[Records excerpted from a collection]
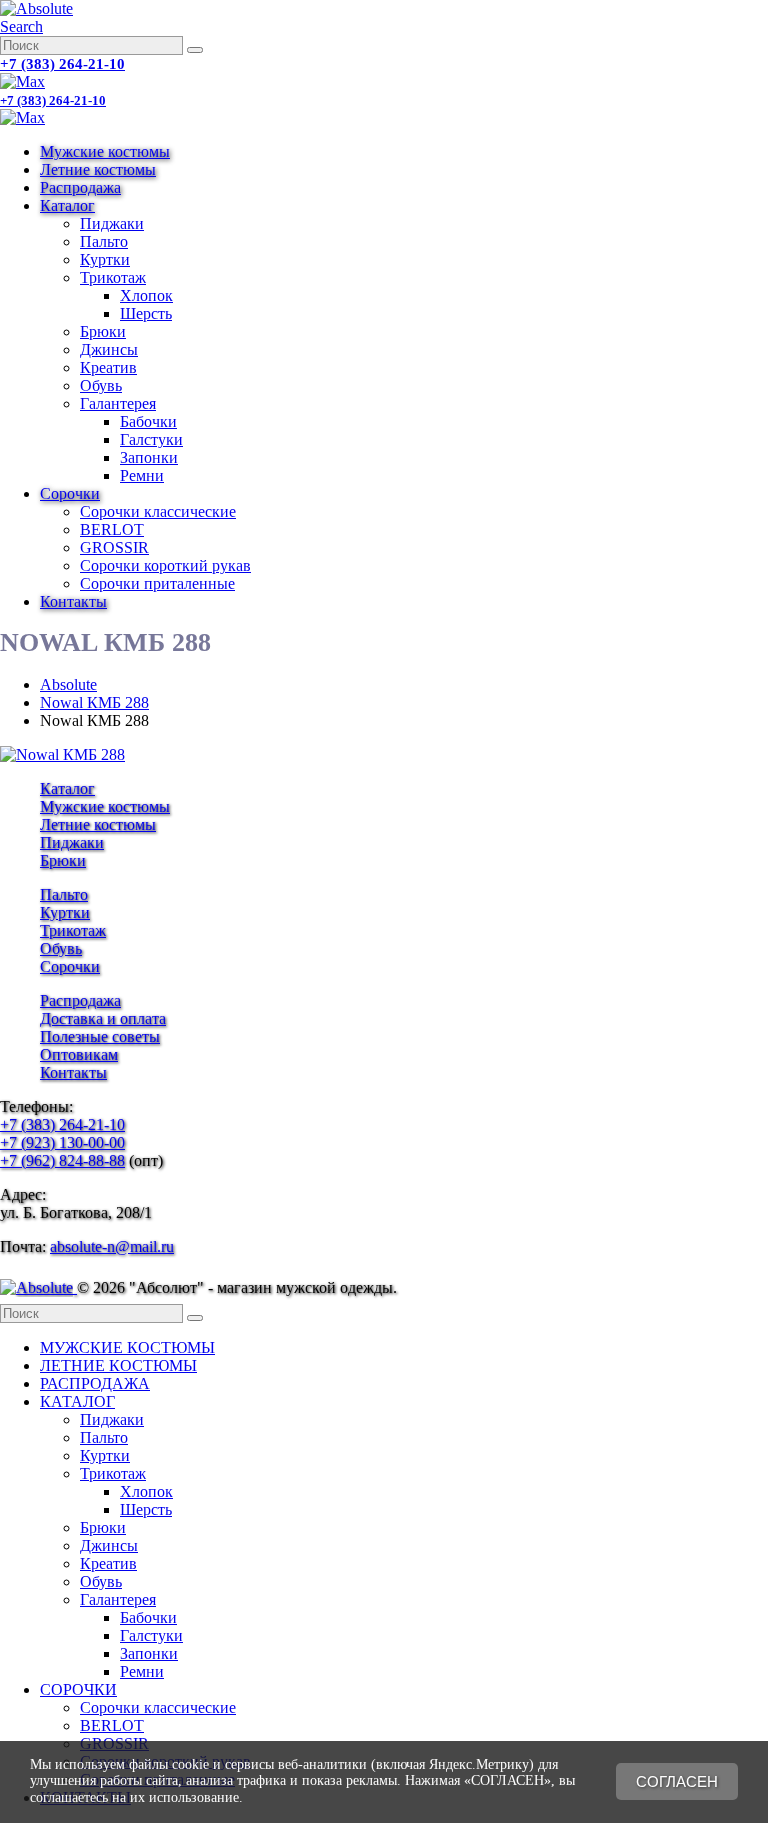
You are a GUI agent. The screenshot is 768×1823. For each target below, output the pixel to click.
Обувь (101, 385)
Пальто (104, 241)
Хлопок (146, 295)
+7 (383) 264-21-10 (62, 64)
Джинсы (109, 349)
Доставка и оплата (103, 1018)
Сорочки (70, 493)
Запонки (149, 457)
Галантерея (118, 403)
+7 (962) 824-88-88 (62, 1160)
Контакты (73, 601)
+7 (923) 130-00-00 (62, 1142)
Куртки (105, 259)
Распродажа (80, 187)
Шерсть (146, 313)
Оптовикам (79, 1054)
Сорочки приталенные (157, 583)
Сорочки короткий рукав (165, 565)
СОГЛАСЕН (677, 1781)
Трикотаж (113, 277)
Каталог (67, 205)
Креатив (108, 367)
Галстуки (151, 439)
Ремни (142, 475)
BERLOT (112, 529)
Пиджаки (112, 223)
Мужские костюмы (105, 151)
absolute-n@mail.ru (112, 1246)
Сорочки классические (158, 511)
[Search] (195, 50)
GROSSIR (114, 547)
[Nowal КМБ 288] (62, 754)
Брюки (103, 331)
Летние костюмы (98, 169)
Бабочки (148, 421)
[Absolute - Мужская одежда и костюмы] (36, 8)
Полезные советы (100, 1036)
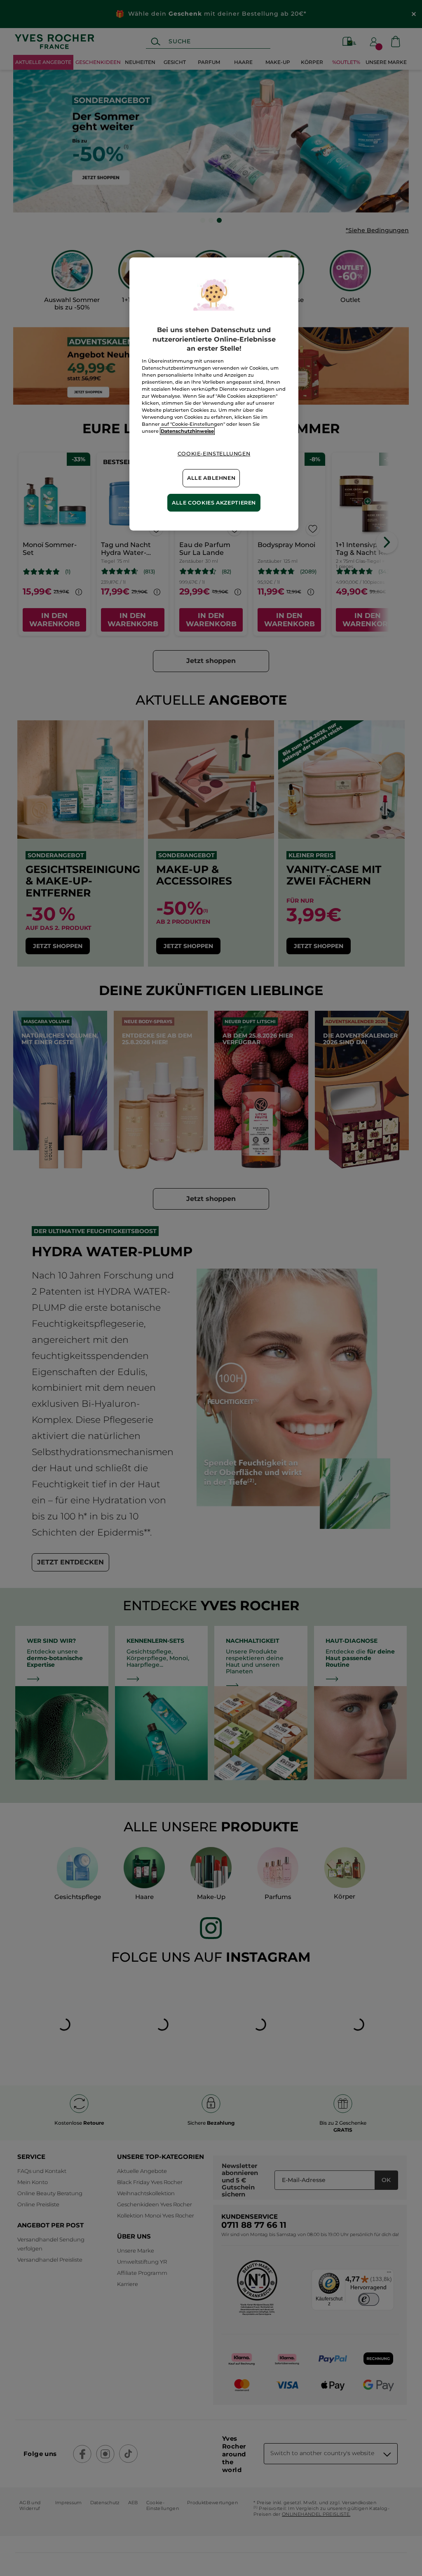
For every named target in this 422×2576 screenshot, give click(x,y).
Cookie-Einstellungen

● Work to be completed: How many lines in the records include "target"? Answer with the number alone.

● Result for this task: 2